This Asparagus Ribbon Salad is the summer recipe of my dreams, and I am so excited to share it with you! The different textures and array of flavors in this salad make it a delightful surprise that will have everyone asking you how they can make it too. The good news is, it’s actually fairly simple. Not to mention, fun!
I’m obsessed with kitchen equipment. Always have been. I admire and respect the tools in my kitchen as a carpenter, gardener or mechanic does theirs’. I feel so passionate about my kitchen toys in fact, on occasion I’ve written about some of them for the Food Network’s Product Puree.
The right kitchen tool can make all the difference in the way your food looks, tastes and feels with it’s feather like pieces in every bite. This Asparagus Ribbon Salad is a perfect example.

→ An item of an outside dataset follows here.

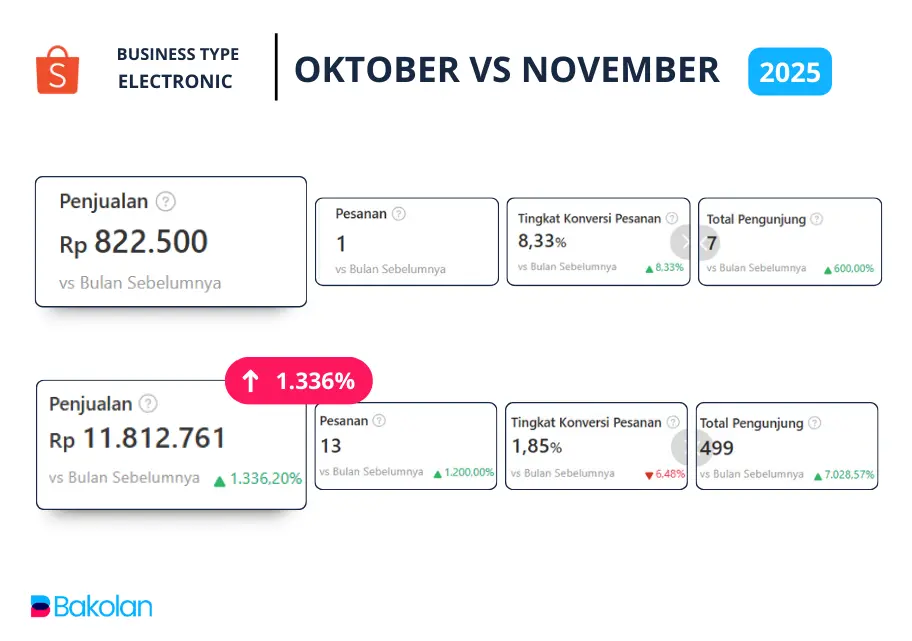
Task: Click the BUSINESS TYPE ELECTRONIC label
Action: (175, 68)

Spring is here and emerald stalks of asparagus can be found all over our local farmers’ market. Suffice to say, I’ve been cooking with them non stop. One of my favorite ways to prepare asparagus is to grill the spears with tons of lemon like this, but I also love them sautéed with sugar snap peas or even in a gorgeous quiche (this one is perfect for Mother’s Day, just sayin’).
But back to the salad. I spent last week using one of my most favorite inexpensive kitchen gadgets, this impressive OXO peeler, to create it. The peeler glides over the asparagus, transforming them into delicate ribbons of loveliness. I even enlisted my kids for the preparation, letting them adorn the salad with dressing, a light sprinkling of almonds, and grated parmesan. Together we created something simple yet enticing for our whole family. I have a strong feeling that you’re family will feel the same way too!
Asparagus Ribbon Salad
- 1 pound asparagus
- 1/4 cup sliced almonds, toasted
- 2 tablespoons grated parmesan cheese
- 1 tablespoon olive oil
- 2 teaspoons lemon juice
- 1/4 teaspoon kosher salt
- Place the asparagus flat on a cutting board, and using a vegetable peeler, shave the asparagus into thin ribbons. Hold down the asparagus with your hand on the woody end and start shaving about 1 inch from the bottom to avoid the fibrous section.
- Place the shaved asparagus in a bowl and top with the almonds and parmesan cheese.
- In a small bowl, whisk to combine the olive oil, lemon juice and salt. Drizzle on top of the asparagus and toss to thoroughly combine all the ingredients.